A closer look would reveal that technology has profoundly changed education.
- At a basic level, it has expanded access to people and resources.
- It has made expensive educational resources affordable to all. If you can afford internet, you can afford most material in it as well.
- Learning is no more limited by constraints of location and transport.
- Online platforms enable diverse and easy collaboration across geographies.
- They provide for students to pick and choose what they want to learn and learn at their own pace.
With this as the backdrop, will school ever be the same again? Here in, comes blended learning.
A hybrid of in-person lessons and online learning, it is one of the many proposed models for the future of the technology-assisted classroom. It offers all the aforesaid advantages of technology, with the teacher still retaining autonomy of the class. Instead of being a ‘Sage on the Stage’, she/he becomes the ‘Guide on the Side’, creating a healthy, supportive and interactive learning
environment. A blended learning method assumes and mandates the following-
- A certain minimum infrastructure viz. a stable network, power supply, laptop or any other device and adult support, when needed.
- For very small children, the parent might be required to sit through the work.
- Parents need to keep the child on track with the curriculum and work submissions.
- A conscious attempt has to be made to create other checkpoints on screen time and creating opportunities for physical activities. Here is the link to our blog ‘Screen Controls‘.

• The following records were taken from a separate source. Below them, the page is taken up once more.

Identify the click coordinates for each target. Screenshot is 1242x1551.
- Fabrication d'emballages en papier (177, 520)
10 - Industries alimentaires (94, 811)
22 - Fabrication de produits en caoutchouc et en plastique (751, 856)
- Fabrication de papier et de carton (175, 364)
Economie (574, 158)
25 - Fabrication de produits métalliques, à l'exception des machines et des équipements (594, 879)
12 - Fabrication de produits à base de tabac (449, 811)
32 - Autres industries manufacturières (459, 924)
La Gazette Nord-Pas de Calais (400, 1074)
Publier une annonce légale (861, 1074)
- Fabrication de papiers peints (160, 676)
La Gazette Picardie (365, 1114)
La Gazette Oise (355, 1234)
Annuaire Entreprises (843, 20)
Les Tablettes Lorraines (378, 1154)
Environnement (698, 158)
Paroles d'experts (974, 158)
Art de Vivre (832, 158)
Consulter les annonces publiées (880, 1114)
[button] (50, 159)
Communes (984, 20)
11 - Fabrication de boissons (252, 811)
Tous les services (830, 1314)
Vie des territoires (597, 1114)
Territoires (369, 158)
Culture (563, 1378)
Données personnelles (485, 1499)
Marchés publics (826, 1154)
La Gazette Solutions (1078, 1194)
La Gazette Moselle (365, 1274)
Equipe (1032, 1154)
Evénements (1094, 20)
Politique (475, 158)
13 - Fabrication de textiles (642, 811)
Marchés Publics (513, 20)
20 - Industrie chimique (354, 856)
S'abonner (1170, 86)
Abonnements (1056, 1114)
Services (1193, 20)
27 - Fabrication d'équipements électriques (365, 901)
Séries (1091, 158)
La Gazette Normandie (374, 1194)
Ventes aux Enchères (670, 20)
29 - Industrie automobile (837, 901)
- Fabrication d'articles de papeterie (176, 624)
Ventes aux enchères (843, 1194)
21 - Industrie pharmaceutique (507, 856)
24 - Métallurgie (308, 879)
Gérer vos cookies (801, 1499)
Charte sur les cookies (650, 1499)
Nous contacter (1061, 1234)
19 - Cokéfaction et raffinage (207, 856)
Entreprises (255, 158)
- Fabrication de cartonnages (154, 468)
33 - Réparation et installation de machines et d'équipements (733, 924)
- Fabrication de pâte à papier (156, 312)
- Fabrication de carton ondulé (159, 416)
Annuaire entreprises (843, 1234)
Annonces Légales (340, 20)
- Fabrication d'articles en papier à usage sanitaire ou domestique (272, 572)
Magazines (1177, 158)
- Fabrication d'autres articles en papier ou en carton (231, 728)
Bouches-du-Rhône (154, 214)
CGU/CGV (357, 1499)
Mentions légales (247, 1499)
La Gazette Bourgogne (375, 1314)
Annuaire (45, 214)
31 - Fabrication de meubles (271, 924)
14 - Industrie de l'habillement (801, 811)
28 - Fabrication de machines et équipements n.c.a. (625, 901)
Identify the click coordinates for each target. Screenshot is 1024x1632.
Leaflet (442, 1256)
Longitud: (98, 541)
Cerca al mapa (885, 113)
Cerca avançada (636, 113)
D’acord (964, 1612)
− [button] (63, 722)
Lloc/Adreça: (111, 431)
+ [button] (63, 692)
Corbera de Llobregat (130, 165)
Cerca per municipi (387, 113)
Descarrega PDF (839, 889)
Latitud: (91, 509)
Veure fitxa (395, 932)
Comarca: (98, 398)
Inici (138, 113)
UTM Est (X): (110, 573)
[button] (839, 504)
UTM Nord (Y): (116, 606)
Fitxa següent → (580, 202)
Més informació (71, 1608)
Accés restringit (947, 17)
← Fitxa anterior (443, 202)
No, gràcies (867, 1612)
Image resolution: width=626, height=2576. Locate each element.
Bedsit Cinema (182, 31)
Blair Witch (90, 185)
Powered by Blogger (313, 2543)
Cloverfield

Education is a continuous process; in today’s world, it is about knowing where to find reliable information and having the ability to apply it to real-life situations. The beauty of blended learning is that it can be sized and shaped in different ways, depending on the school, student group, subject, problem on hand and resources.
Blended learning definitely seems worth a consideration for the future. With suitable changes in structure and curricular content by administrators, sincere effort by the teachers to create a supportive learning environment and active involvement from parents, it could make education more balanced and effective. Exploring it now would truly take the discussion from how it has been to what it could be.